Context: Issue has been open since Nov 2024. The root cause is that bun build --compile generates virtual filesystem paths (/$bunfs/root/...) that PGLite can't resolve. Multiple users have reported this. A fix would benefit any WASM-dependent package, not just PGLite.

Depends on: PGLite engine shipping (to have a real use case for the PR).

ChatGPT MCP support (OAuth 2.1)

What: Add OAuth 2.1 with Dynamic Client Registration to the Edge Function so ChatGPT can connect.

Why: ChatGPT requires OAuth 2.1 for MCP connectors. Bearer token auth is NOT supported. This is the only major AI client that can't use GBrain remotely.

Pros: Completes the "every AI client" promise. ChatGPT has the largest user base.

Cons: OAuth 2.1 is a significant implementation: authorization endpoint, token endpoint, PKCE flow, dynamic client registration. Estimated CC: ~3-4 hours.

Context: Discovered during DX review (2026-04-10). All other clients (Claude Desktop/Code/Cowork, Perplexity) work with bearer tokens. See docs/mcp/CHATGPT.md for current status.

Depends on: v0.6.0 remote MCP server (shipped).

P1 (new from v0.7.0)

Constrained health_check DSL for third-party recipes

What: Replace shell command health_checks with a typed DSL: {type: "env_exists", name: "KEY"}, {type: "url_responds", url: "..."}, {type: "heartbeat_fresh", max_age: "24h"}.

Why: Shell commands in recipe frontmatter = arbitrary code execution from markdown. Currently trusted because recipes are first-party only. This DSL is the mandatory gate before opening community recipe submissions.

Pros: Eliminates RCE risk from third-party recipes. Health checks become machine-parseable.

Cons: Less flexible than shell commands for novel checks. Need to define enough check types to cover common cases.

Context: From CEO review + Codex outside voice (2026-04-11). User approved shell commands for first-party but explicitly requested constrained DSL before third-party recipes.

Depends on: v0.7.0 recipe format (shipped).

P2

Community recipe submission (gbrain integrations submit)

What: Package a user's custom integration recipe as a PR to the GBrain repo. Validates frontmatter, checks constrained DSL health_checks, creates PR with template.

Why: Turns GBrain from "Garry's integrations" into a community ecosystem.
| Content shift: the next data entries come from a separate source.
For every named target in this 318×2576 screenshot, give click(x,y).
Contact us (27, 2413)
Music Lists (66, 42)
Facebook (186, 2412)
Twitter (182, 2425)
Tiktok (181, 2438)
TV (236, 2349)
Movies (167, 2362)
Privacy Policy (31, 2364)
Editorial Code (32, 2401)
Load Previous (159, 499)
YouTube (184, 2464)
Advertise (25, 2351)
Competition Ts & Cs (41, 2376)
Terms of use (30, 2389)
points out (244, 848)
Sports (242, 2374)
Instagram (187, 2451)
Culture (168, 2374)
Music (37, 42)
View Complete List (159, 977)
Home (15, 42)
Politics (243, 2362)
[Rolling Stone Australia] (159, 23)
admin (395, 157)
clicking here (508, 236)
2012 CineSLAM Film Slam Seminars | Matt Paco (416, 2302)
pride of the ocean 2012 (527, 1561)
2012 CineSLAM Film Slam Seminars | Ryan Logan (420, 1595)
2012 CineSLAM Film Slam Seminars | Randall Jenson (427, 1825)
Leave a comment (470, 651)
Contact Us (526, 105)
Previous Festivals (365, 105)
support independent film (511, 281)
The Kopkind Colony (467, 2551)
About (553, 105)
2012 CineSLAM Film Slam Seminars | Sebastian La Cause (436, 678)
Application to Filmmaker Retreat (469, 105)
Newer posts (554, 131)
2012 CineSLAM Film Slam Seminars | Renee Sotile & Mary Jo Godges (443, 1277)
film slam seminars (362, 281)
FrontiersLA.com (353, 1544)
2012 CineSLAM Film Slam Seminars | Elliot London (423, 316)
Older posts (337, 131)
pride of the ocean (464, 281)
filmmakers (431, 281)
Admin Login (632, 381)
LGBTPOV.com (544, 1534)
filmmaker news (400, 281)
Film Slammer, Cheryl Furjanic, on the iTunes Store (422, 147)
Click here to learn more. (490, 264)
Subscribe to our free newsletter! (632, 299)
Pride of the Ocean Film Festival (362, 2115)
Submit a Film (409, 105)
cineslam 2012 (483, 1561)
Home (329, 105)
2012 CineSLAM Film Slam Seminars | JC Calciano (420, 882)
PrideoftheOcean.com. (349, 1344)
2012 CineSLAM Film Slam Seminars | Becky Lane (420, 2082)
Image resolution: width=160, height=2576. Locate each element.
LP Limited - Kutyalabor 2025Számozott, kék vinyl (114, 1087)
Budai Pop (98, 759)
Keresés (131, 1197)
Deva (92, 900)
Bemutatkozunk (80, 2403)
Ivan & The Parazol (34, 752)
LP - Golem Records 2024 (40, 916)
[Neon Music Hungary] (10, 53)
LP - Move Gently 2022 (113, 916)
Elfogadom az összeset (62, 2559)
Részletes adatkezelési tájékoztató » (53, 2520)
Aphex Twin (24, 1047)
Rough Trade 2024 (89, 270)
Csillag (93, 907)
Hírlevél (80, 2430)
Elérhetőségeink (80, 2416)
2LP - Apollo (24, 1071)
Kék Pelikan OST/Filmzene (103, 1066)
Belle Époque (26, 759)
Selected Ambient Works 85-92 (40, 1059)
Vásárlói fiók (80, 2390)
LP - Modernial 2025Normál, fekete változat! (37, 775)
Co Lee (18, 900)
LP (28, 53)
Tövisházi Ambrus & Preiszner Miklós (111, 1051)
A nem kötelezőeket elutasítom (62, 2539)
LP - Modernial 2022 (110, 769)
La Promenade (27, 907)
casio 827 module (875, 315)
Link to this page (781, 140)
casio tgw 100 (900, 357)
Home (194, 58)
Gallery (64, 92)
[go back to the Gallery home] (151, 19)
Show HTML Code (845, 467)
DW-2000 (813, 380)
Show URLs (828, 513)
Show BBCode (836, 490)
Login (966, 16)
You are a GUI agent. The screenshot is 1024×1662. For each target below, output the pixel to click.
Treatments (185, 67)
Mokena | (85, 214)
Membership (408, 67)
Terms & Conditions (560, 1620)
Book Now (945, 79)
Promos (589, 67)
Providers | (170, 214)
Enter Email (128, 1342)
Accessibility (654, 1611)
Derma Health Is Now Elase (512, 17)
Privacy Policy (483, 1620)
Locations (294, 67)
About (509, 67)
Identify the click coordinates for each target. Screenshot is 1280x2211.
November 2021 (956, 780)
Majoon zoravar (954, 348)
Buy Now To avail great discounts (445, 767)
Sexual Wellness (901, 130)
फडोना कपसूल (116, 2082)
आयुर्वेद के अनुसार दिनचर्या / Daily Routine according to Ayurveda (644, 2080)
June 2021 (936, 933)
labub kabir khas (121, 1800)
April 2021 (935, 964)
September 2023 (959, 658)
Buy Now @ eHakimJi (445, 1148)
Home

The recipe format IS the contribution format.

Pros: Community-driven integration library. Users build Slack-to-brain, RSS-to-brain, Discord-to-brain.

Cons: Support burden. Need constrained DSL (P1) before accepting third-party recipes. Need review process for recipe quality.

Context: From CEO review (2026-04-11). User explicitly deferred due to bandwidth constraints. Target v0.9.0.

Depends on: Constrained health_check DSL (P1).

Always-on deployment recipes (Fly.io, Railway)

What: Alternative deployment recipes for voice-to-brain and future integrations that run on cloud servers instead of local + ngrok.

Why: ngrok free URLs are ephemeral (change on restart). Always-on deployment eliminates the watchdog complexity and gives a stable webhook URL.

Pros: Stable URLs, no ngrok dependency, production-grade uptime.

Cons: Costs $5-10/mo per integration. Requires cloud account.

Context: From DX review (2026-04-11). v0.7.0 ships local+ngrok as v1 deployment path.

Depends on: v0.7.0 recipe format (shipped).

Fly.io HTTP server as alternative deployment

What: Add gbrain serve --http and a Dockerfile/fly.toml for users who prefer a traditional server over Edge Functions.

Why: Avoids the Deno bundling seam. Bun runs natively. No 60s timeout. No cold start. Codex flagged the bundle strategy as "permanent maintenance tax."

Pros: Simpler code path, no edge-entry.ts needed, no Deno compat concerns. Supports sync_brain and file_upload remotely.

Cons: Users need a Fly.io account. Not zero-infra.

Context: From CEO review (2026-04-10). Edge Functions are the primary path. Fly.io is for power users who want full operation support remotely.

Depends on: v0.6.0 remote MCP server (shipped).

Completed

Implement AWS Signature V4 for S3 storage backend

Completed: v0.6.0 (2026-04-10) — replaced with @aws-sdk/client-s3 for proper SigV4 signing.